■ **Dataset content**:
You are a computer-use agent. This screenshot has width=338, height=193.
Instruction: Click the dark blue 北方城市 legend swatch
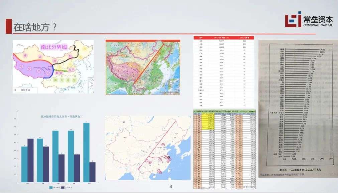[63, 187]
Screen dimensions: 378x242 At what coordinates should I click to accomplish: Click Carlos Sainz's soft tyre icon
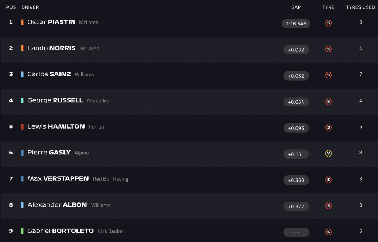(328, 75)
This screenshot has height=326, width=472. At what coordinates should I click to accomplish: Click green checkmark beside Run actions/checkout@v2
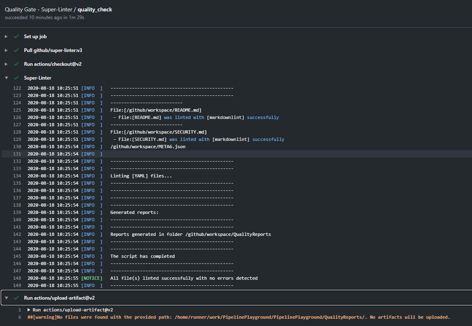pos(16,64)
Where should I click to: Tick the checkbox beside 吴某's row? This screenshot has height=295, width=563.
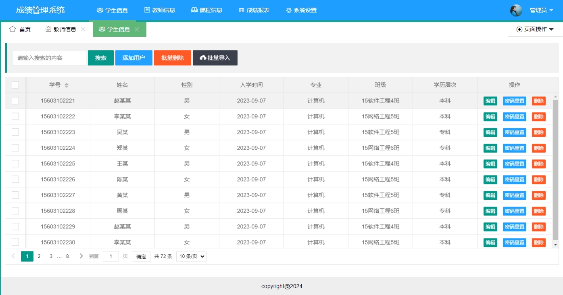click(15, 132)
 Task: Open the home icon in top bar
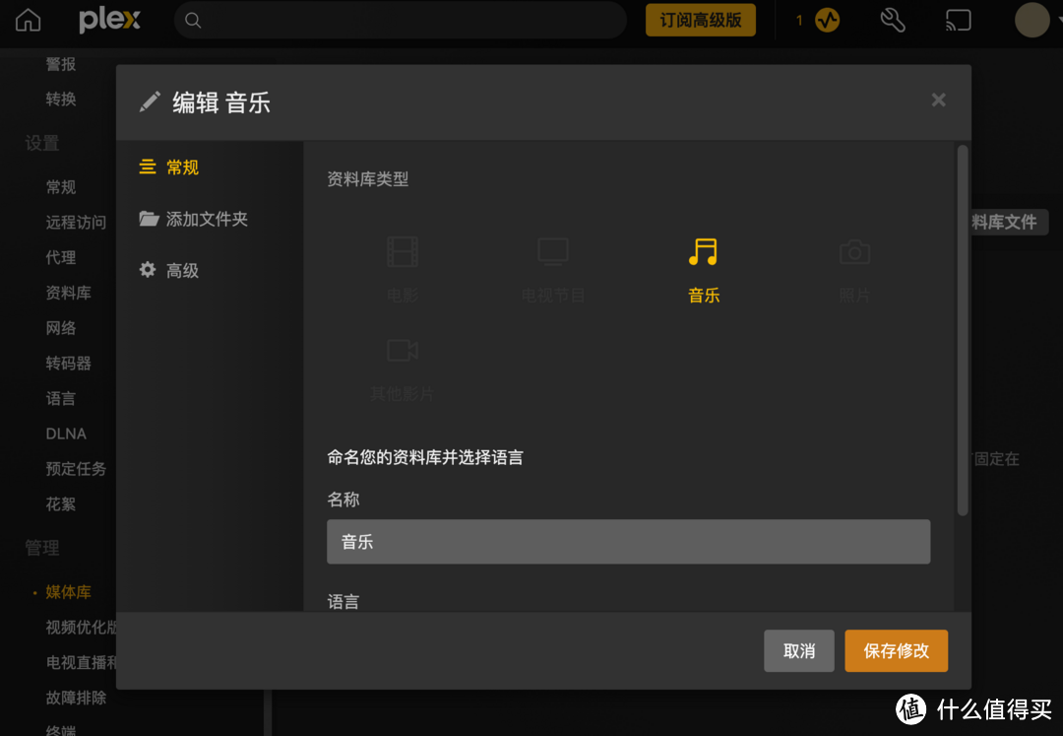coord(27,20)
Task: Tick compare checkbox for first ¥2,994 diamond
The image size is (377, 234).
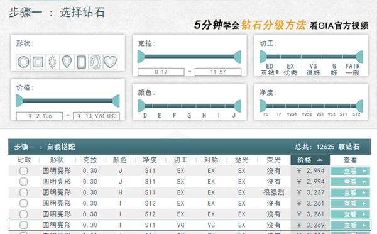Action: (24, 171)
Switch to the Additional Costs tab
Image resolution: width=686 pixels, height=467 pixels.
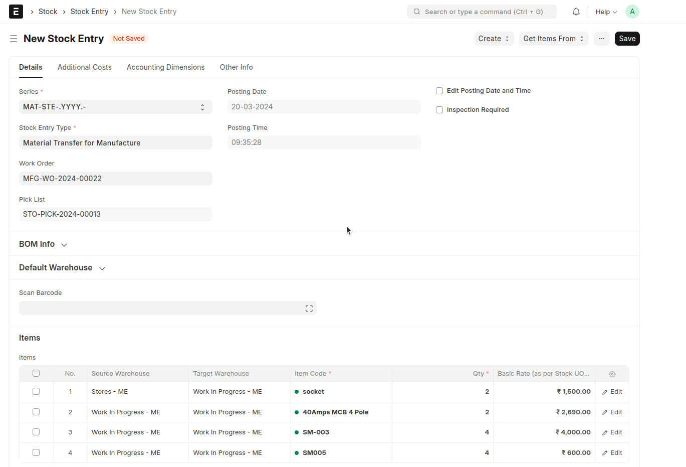[85, 67]
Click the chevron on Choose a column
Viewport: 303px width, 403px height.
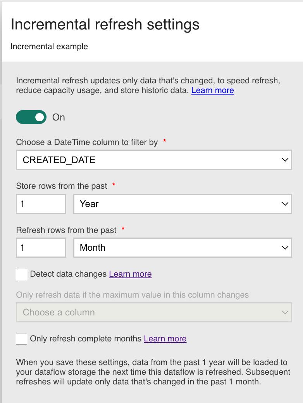[x=285, y=312]
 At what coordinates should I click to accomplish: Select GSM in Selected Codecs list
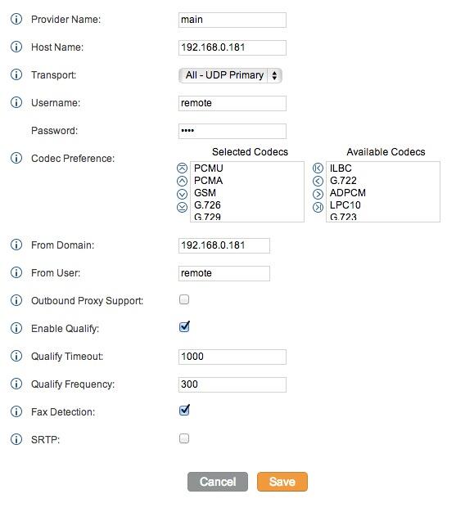click(x=205, y=193)
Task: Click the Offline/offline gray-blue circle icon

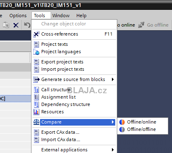Action: tap(122, 129)
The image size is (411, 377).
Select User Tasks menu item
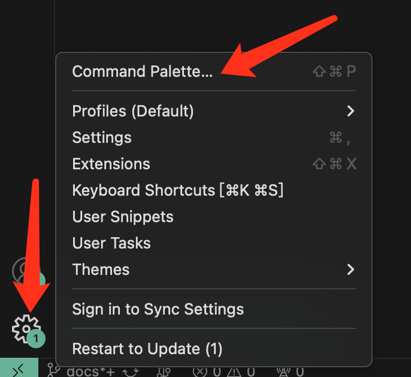coord(111,243)
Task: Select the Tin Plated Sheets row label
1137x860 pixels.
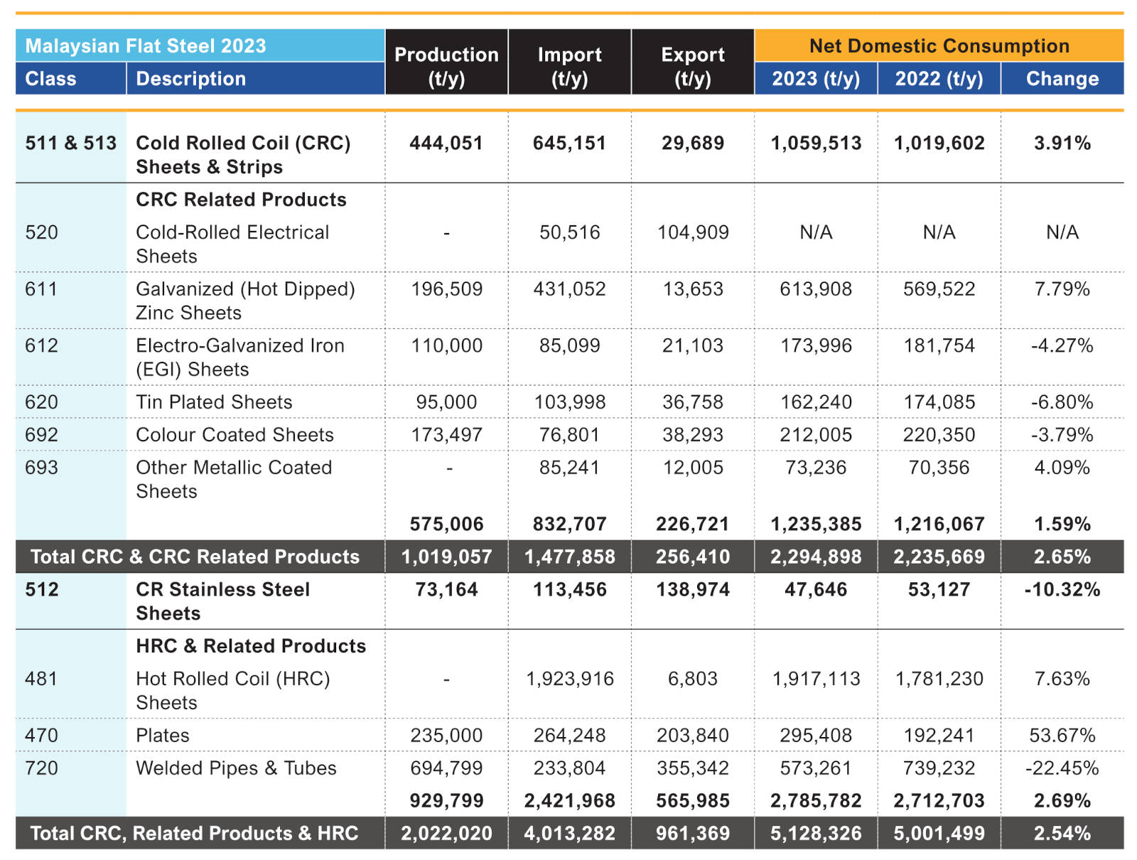Action: click(x=214, y=402)
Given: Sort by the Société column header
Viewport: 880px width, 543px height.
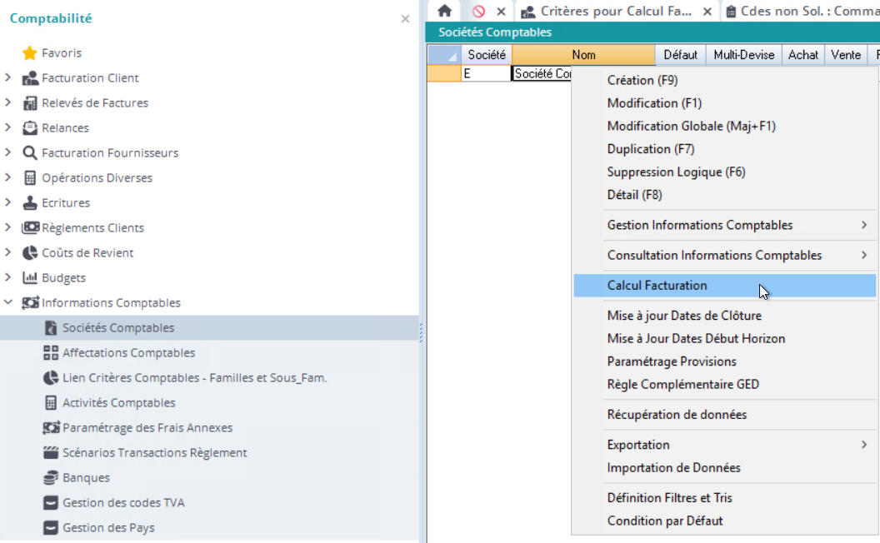Looking at the screenshot, I should coord(486,55).
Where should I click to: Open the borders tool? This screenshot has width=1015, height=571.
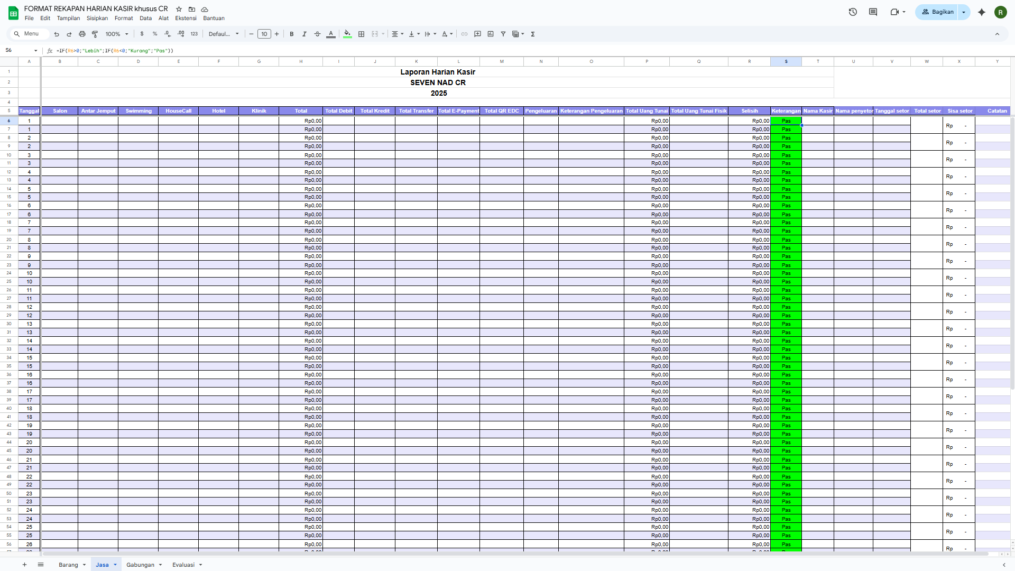click(x=362, y=34)
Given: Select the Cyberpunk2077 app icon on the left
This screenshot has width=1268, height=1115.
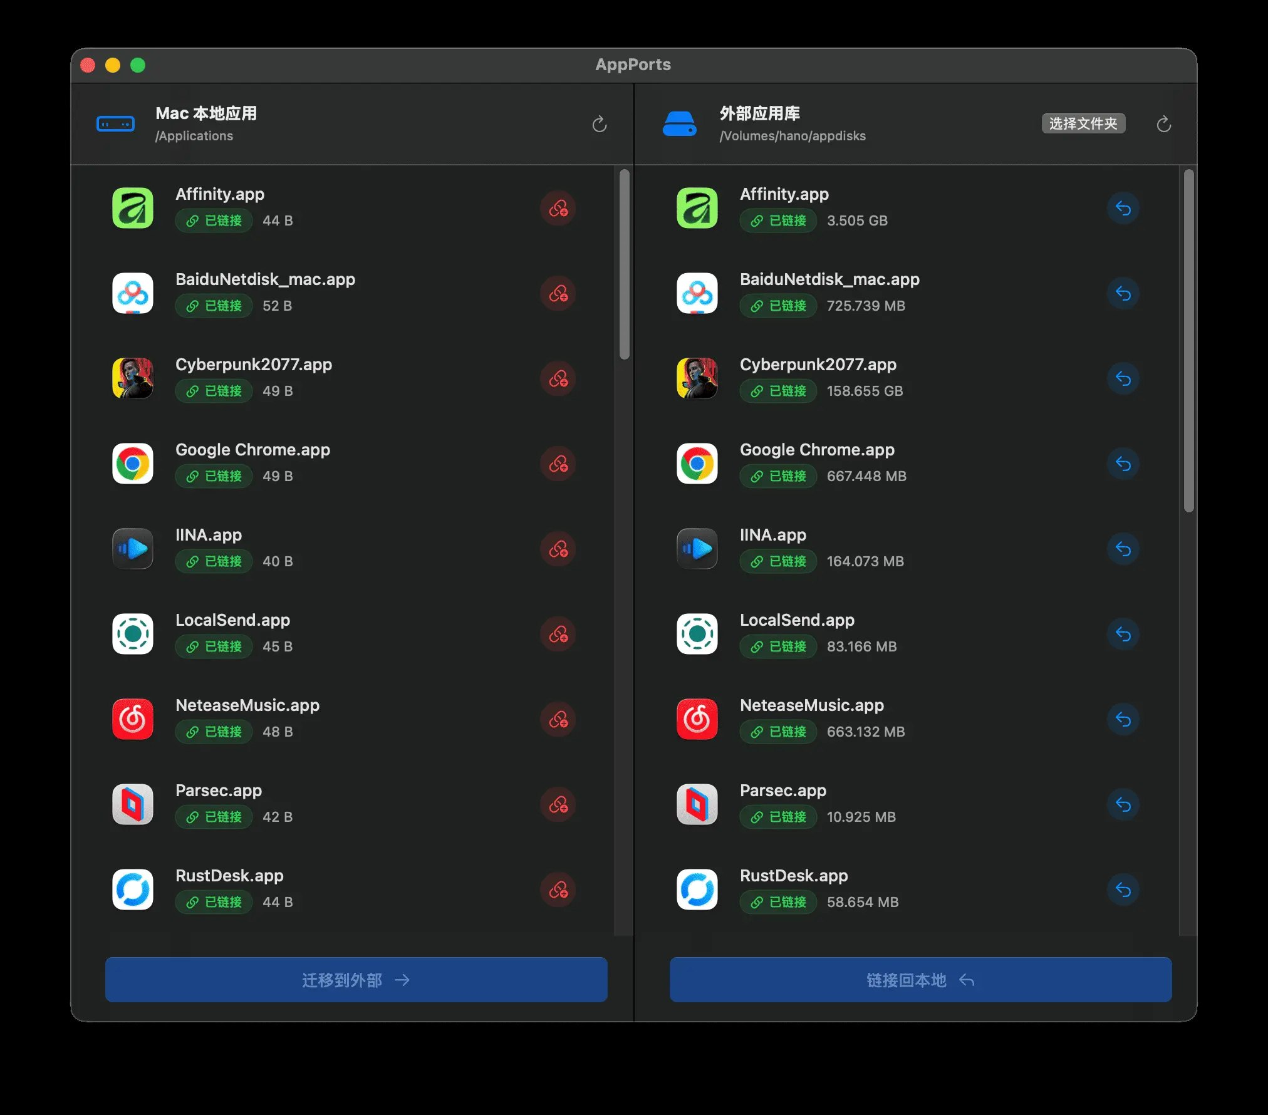Looking at the screenshot, I should (132, 379).
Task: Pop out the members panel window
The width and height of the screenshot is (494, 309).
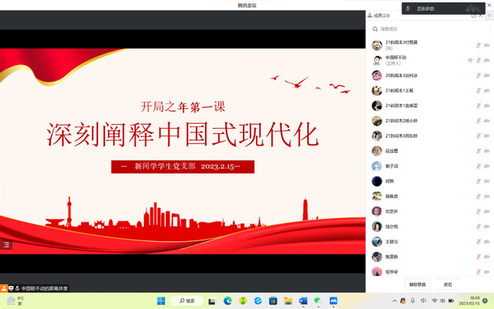Action: click(x=473, y=16)
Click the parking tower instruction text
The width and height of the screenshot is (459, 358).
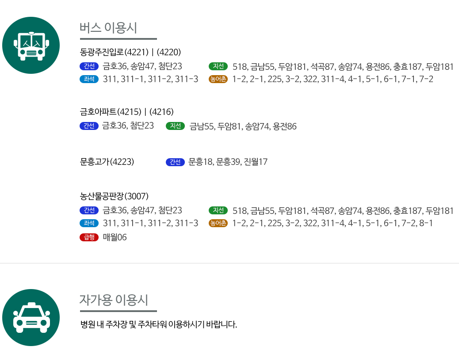pos(158,324)
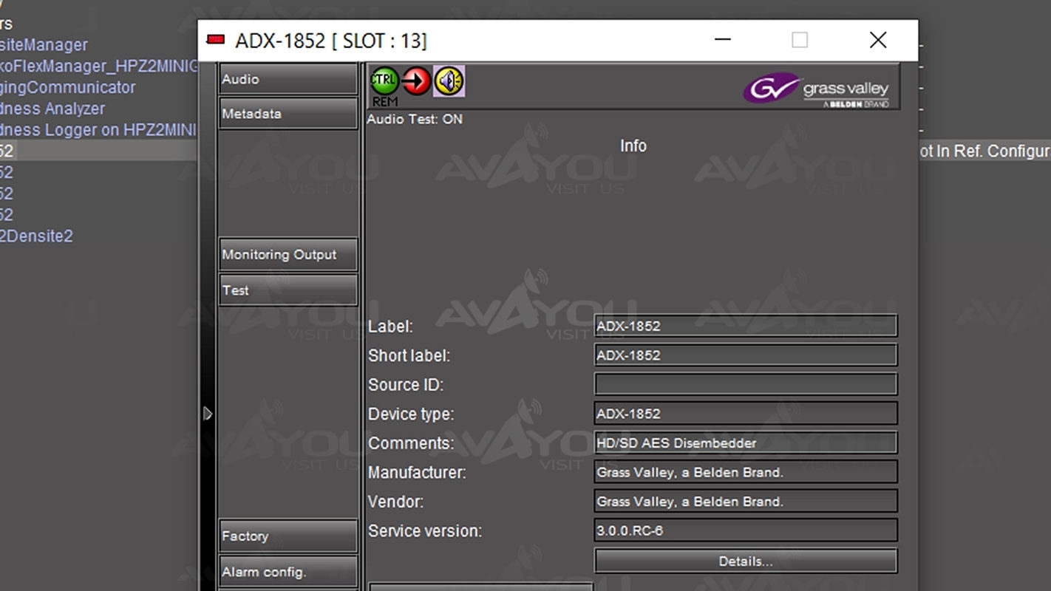The height and width of the screenshot is (591, 1051).
Task: Expand the side panel arrow handle
Action: pyautogui.click(x=208, y=414)
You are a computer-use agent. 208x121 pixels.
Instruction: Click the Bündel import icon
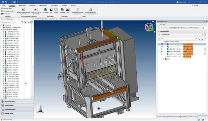(x=56, y=10)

■ **Do this**:
Pick out every line in the rows above that contains the word "Open", and copy each of those lines.

■ **Result for this exercise**:
 Task: Open the home icon in top bar
Where should I click to: Open the borders tool? This screenshot has width=1015, height=571.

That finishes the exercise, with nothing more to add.